Sugar: I keep the sugar low because I want the blueberry flavour up front, not a sugar hit. Standard white sugar is fine. The trade-off is that this isn’t a long-life shelf preserve like a high-sugar jam, so it lives in the fridge rather than the pantry.
Fennel pollen: Fennel pollen has a soft aniseed and floral flavour that works really well with blueberries. If you can’t find it, swap in a couple of whole star anise or a cinnamon stick added at the one-hour mark of the cook, then fish them out at the end. A split vanilla bean works too.
Equipment
Chopping board
Chef’s knife
Large mixing bowl
Tea towel
Large heavy-based pot
Wooden spoon
Sterilised jam jars with lids
Tongs
Ingredients
- 1kg (2.2 lbs) blueberries (I used 2kg [4.4 lbs])
- 200g (7 oz) sugar
- 60ml (2 fl oz) apple cider vinegar
- 1 tsp fennel pollen (star anise also works great)
Directions
Wash the berries well and then drain. Place the berries into a bowl with the sugar and mix well. Cover with a tea towel and leave at room temperature for 3-4 hours.

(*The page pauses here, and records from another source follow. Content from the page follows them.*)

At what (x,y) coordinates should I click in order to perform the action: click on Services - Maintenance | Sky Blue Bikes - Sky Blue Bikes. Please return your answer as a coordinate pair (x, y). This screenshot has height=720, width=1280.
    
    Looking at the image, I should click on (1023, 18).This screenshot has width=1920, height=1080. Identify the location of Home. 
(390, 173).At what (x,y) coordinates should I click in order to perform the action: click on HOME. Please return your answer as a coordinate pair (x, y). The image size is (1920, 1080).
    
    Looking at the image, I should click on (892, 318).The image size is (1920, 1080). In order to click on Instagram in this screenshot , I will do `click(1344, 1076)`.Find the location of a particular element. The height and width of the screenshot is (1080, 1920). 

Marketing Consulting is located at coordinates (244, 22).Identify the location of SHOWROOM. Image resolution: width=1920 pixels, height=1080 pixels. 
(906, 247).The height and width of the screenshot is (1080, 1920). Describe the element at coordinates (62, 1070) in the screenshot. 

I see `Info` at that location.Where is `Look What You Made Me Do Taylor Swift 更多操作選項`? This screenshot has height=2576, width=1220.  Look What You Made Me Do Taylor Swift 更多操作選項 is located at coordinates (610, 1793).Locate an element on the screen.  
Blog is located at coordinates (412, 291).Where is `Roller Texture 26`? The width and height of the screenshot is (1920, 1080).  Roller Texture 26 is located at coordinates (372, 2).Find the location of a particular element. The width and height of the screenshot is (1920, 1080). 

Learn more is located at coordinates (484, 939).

Next, place the berries and any liquid that has come off into a large pot. Over medium-high heat, bring to a simmer and add the vinegar. Then, turn the temperature down to medium-low and cook until it thickens. This will take about 2 hours. Once you’re at this stage, you can add the fennel pollen (if using star anise or cinnamon, place them in at around the one-hour mark).
- Sterilise your jam jars by boiling them in water for 5 to 10 minutes. Pour the hot jam into the jars and place a lid on. Let them cool to room temperature before you place them in the fridge.
- The jam will last in your fridge for up to 6 months unopened and 1 month once opened.
Recipe notes
Chef Tips
Give the berries time with the sugar
Leave the berries with the sugar for the full 3 to 4 hours before you start cooking. In that time the sugar pulls a lot of juice out of the fruit, so you start the cook with a syrup already in the pot. The flavour is more concentrated and you don’t need to add any water.
Keep the heat gentle
Once it comes to a simmer, drop the heat right down. A hard boil will scorch the bottom of the pot, dull the colour and break the berries down to mush. A gentle bubble for the full 2 hours gives you the right thickness and keeps some texture in the fruit.
Storage
Pour the hot jam straight into sterilised jars and seal the lids while everything is still hot, then let them cool to room temperature before the fridge. Sealed jars keep for up to 6 months in the fridge. Once you’ve opened a jar, use it within a month. You can also freeze the jam in clean containers for up to 12 months, just leave a centimetre of headspace for expansion.
FAQs
Can I use frozen blueberries? Yes, and you don’t need to thaw them. Toss them through the sugar straight from the freezer and rest at room temperature as usual. They’ll release plenty of liquid as they thaw and macerate, and the cook works exactly the same way.
Why doesn’t this jam set firm like store-bought? Because the sugar level is much lower than a traditional jam, it relies on cooking down rather than a sugar-pectin gel to thicken. You’ll end up with a softer, looser jam that tastes more of the fruit. If you want a firmer set, you can stir in a teaspoon of pectin in the last 10 minutes of the cook.
Can I use a different spice? Yes. Star anise, a cinnamon stick, a couple of cardamom pods or a split vanilla bean all work well. Drop whole spices in at the one-hour mark and remove them at the end so the flavour doesn’t go bitter.